If you want to discover the latest exhibitions at beautiful museums in Paris, check out our Paris Museums Guide!
Banner photo: Misty Mount Jalibu. Photograph: Jimmy Nelson/Before They Pass Away
Art is an incredibly powerful trigger for discussion and debate. In Paris, the artistic and intellectual spheres overlap, creating a rich dialogue surrounding contemporary issues. You will often find that this dialogue is even more animated when the art is not well received…
It is for this, somewhat unconventional reason our gallery pick this month is Jimmy Nelson’s photography exhibition, Before They Pass Away, in the hope it will engage you in an active artistic debate, taking you beyond the “been there, done that” tourist artwork checklist in Paris, to discover a collection of photos which will ask you to make up your mind about the moral implications displaying them involves.
Before They Pass Away is a collection of visually stunning, and very stylized portraits of African, Asian and Amazon Indian groups, that Nelson claims is a “irreplaceable ethnographic record of a fast disappearing world”. However, these portraits, selling for £45,000 each, have been criticized by community leaders of the tribes photographed and Survival International as being a “photographer’s fantasy”, insensitively creating an image of tribes which bear little relationship to how they actually appear now, or indeed ever did appear.

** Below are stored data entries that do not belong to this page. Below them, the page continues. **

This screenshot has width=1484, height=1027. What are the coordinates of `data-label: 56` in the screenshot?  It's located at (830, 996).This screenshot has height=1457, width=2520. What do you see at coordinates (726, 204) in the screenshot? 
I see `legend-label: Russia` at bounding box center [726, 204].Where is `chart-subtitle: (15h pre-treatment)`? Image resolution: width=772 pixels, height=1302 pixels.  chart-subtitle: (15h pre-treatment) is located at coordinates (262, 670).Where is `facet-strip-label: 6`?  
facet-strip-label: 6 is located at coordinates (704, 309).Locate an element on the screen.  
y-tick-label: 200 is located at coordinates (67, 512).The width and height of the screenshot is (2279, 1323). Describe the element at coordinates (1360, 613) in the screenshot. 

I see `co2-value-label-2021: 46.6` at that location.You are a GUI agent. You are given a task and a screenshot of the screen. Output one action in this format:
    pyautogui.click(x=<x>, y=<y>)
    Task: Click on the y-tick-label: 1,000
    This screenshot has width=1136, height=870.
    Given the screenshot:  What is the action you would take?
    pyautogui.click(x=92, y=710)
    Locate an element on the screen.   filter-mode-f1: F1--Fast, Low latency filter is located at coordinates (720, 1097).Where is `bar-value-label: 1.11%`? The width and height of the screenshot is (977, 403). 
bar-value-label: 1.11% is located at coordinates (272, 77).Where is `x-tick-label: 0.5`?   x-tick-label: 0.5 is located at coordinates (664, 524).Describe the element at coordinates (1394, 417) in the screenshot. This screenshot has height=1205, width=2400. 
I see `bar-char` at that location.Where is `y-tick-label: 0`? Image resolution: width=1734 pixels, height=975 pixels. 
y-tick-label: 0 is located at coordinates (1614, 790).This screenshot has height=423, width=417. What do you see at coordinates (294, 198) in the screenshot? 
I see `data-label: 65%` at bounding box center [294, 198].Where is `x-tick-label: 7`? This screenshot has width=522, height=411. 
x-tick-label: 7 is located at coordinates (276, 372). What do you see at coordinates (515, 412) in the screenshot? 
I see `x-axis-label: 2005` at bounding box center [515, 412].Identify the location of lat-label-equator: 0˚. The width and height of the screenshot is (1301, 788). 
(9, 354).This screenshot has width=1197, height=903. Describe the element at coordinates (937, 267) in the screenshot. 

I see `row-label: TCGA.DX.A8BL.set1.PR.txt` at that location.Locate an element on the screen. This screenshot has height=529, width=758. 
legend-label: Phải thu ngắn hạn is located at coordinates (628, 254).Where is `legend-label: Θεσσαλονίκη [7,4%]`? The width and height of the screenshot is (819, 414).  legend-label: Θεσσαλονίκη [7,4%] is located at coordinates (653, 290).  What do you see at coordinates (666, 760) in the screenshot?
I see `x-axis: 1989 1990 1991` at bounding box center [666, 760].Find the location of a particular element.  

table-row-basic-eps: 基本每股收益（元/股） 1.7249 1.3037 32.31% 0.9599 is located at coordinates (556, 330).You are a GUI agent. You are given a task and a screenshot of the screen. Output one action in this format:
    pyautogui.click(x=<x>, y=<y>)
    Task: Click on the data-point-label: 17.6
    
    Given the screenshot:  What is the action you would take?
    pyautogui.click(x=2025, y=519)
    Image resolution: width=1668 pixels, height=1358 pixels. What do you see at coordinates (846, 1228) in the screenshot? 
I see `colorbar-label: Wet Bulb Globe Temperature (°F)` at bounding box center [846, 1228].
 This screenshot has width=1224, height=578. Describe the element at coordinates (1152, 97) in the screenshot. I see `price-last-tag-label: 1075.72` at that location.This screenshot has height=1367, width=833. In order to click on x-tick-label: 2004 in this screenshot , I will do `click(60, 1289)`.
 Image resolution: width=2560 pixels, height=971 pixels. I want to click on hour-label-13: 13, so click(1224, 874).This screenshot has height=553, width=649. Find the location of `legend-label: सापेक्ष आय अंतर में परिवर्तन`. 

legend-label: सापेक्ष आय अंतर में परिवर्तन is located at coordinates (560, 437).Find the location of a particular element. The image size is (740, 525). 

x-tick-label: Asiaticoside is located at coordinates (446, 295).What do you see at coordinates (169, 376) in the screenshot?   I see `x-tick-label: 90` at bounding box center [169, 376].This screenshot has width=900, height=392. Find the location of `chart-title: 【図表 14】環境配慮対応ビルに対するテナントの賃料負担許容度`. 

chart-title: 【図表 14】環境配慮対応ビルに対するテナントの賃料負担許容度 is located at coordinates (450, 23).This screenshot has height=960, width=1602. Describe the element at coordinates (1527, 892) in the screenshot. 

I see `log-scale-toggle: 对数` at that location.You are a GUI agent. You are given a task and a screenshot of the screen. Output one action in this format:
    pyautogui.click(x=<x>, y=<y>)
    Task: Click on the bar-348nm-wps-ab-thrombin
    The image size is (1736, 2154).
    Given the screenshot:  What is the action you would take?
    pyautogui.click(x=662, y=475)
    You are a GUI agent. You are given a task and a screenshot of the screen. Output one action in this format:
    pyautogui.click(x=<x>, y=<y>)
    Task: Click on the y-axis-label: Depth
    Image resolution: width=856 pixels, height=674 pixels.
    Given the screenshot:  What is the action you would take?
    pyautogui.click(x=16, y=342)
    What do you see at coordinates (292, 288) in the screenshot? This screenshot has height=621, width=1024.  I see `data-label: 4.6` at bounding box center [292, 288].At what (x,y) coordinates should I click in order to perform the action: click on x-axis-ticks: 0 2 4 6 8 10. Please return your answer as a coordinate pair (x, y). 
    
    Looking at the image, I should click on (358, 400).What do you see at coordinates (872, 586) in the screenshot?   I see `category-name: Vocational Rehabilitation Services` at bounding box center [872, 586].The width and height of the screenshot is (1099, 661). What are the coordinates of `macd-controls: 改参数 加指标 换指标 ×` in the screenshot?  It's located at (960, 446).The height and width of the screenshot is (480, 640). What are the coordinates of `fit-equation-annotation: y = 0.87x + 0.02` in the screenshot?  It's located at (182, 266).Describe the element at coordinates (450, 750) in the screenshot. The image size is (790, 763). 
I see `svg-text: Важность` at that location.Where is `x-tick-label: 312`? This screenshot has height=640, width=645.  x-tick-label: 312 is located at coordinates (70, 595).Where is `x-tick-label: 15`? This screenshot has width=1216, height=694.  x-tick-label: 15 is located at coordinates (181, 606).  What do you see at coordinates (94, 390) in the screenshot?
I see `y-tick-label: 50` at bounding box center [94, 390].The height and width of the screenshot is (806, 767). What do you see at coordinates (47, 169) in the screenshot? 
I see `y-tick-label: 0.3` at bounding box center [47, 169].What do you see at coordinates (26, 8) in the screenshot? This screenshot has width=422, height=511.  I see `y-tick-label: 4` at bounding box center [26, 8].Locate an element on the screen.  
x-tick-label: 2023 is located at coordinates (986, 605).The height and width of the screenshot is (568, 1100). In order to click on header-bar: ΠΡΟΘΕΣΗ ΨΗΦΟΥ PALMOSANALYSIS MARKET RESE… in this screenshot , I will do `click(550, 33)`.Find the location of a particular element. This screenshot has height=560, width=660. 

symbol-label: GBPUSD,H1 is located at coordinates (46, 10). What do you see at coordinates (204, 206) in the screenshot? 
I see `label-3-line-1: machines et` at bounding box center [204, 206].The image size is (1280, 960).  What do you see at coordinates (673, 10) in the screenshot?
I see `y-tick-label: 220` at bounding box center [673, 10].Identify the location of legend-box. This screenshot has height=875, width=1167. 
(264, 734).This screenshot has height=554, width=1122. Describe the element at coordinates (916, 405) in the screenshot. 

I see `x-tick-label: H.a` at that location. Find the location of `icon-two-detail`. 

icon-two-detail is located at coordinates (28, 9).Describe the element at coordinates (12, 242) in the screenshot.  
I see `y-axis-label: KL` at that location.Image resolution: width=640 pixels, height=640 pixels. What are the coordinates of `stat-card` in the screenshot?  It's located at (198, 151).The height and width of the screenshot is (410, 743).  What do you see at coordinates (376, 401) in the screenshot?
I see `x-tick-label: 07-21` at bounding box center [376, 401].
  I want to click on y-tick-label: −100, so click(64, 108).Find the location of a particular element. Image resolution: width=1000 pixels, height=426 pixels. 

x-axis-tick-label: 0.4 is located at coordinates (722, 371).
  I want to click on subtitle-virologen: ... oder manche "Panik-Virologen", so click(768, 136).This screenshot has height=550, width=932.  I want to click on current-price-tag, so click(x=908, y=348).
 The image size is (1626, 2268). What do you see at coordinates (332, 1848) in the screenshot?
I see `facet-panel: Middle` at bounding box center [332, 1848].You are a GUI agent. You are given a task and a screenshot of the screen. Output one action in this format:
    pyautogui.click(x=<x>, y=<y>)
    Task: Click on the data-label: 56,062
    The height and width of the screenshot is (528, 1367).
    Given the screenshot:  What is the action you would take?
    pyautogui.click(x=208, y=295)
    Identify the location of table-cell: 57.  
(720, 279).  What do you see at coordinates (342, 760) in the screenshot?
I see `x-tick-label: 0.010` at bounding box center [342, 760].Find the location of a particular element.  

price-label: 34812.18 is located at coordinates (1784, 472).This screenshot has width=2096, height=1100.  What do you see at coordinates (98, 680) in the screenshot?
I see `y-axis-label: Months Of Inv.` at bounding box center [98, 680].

Nelson maintains that his photos are meant to be aesthetic rather than factual, celebrating the rich and beautiful cultural heritage of these indigenous people with an artistic flare. The photos are certainly striking, composed to perfection with the indigenous tribes, dressed in their traditional clothing in front of an exotic backdrop, commanding a pride and beauty in the tribal heritage they represent. However, is this representation, as aesthetically beautiful as it is, accurate? And if not, is it causing more harm than good?
One one level, the debate surrounding this collection has given a number of tribal leaders a platform to voice their discontent towards the way they have been represented, reinforcing the point that they are not “passing away”.
What’s more, the photos raise questions. Looking at the portraits, however Kate Mossian their stance has been made to look, are intriguing. You want to know more about these people; why do they dress in this way, what does that ritual mean to them, what language do they speak? It provokes an active research into a culture we were perhaps completely ignorant of previously.
On the other side, are we simply falling into the age old practice of Orientalism? Exoticizing indigenous people for our own artistic pleasure, and potential for the monetary gains of an artist (bearing in mind no money was given to the subjects of the photos)? These are the type of questions this exhibition has raised, and we encourage you to visit, so you to can make up your decision about the moral appropriateness of this collection.
Feel free to comment with your thoughts and feedback about the exhibition.
The collection will be exhibited until September 4th at La Hune and is free.